Apre il «rifugio-capriata» ideato da Mollino nel 1951 ma realizzato oggi con soluzioni hi-tech

Maria Chiara Voci

L'edificio sperimentale è stato realizzato nel Comune Gressoney, in collaborazione con il Politecnico di Torino, Regione Piemonte, Comunità montana Walzer e grazie al sostegno degli architetti di Torino

Casa Capriata, l'edificio sperimentale di Carlo Mollino presentato nel 1954 alla X Triennale di Milano come architettura-manifesto per l'uso innovativo di materiali e tecniche costruttive, dopo essere rimasta per sessant'anni opera incompiuta, ha preso forma in Valle d'Aosta.
L'iniziativa, che era stata lanciata nel 2008 nell'ambito degli eventi Off del XXIII Congresso Mondiale degli Architetti UIA Torino, è stata portata avanti dal Comune Gressoney Saint Jean, in collaborazione con il Dipartimento di Architettura e Design del Politecnico, la Regione, la Comunità montana Walzer e grazie al sostegno dell'Ordine degli architetti di Torino e della Fondazione. L'immobile, inaugurato da pochi giorni, sorge sulle piste del Weissmatten, a quota 2050 mt, sulle piste del comprensorio sciistico Monterosa Ski.

Costruita come reinterpretazione molliniana delle architetture walzer dell'alta valle di Gressoney, la struttura che prende il nome di Rifugio Mollino si presenta sollevata dal suolo e con la singolare forma di un triangolo. La sua realizzazione è stata resa possibile anche grazie all'apporto di molte istituzioni e sponsor tecnici, coordinati dal Politecnico, attraverso l'istituzione di un expertise group sulla progettazione di edifici in legno energeticamente efficienti.
Seguendo anche le linee imposte dallo stesso architetto nella variante di Casa Capriata elaborata nel 1951 nell'ambito del concorso Vetroflex-Domus, la struttura si presenta come altamente efficiente.

Tradotta nella nostra epoca, rispetta gli standard della classe A gold di Casa Clima, con un consumo inferiore a 10 KWh/m2. Fondamentale il ruolo dei partner, che hanno messo a disposizione le tecnologie, dalla fornitura delle travi di legno armate e dei sistemi di giunzione metallica a quella dei materiali isolanti in lana di vetro, dai serramenti ad altissima efficienza Internorm (gli stessi utilizzati per il rifugio Schiestlhaus in Stiria, primo esempio di casa passiva in Europa d'alta montagna) ai laminati e rivestimenti.
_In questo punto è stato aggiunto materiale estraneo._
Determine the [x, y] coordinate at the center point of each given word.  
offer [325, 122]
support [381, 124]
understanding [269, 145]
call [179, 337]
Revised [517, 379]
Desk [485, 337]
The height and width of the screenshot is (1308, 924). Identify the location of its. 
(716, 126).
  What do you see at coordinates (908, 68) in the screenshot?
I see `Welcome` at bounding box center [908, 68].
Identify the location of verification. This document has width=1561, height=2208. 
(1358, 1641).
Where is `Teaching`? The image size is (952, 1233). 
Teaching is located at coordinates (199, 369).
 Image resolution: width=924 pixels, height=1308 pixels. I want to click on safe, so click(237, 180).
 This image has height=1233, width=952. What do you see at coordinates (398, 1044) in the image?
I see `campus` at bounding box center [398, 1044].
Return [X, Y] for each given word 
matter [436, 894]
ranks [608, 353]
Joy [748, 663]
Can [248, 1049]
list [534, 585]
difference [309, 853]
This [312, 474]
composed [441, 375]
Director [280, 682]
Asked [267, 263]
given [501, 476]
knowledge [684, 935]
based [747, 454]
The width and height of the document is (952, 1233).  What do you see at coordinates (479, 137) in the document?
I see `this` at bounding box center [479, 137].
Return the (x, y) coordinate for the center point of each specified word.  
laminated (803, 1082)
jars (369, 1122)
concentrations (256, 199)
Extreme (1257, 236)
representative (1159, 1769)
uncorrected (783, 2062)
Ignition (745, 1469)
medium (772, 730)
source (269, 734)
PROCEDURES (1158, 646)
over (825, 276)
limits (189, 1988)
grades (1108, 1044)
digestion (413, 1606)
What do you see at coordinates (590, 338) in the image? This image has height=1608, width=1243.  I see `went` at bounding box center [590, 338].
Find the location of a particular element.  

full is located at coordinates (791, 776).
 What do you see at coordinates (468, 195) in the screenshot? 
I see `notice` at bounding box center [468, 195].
Elemento di sperimentazione sono l'impianto di ventilazione meccanica e i sistemi riscaldanti a basso consumo in fibra di carbonio. Particolare attenzione è stata, infine, posta agli interni, che ripercorrono i dettami del progetto originario.

Casa Capriata, pensata dallo stesso progettista torinese come la casa per gli sciatori "estremisti", è ora utilizzata come rifugio d'alta quota ed è raggiungibile a piedi, con gli sci o in seggiovia. Immersa nella quiete del paesaggio alpino, l'opera può essere ammirata dai visitatori secondo la visione ideale dell'architetto che a proposito della sua produzione progettuale affermava: «Tengo per fermo che la migliore spiegazione della propria opera sia la silenziosa ostensione dell'opera medesima».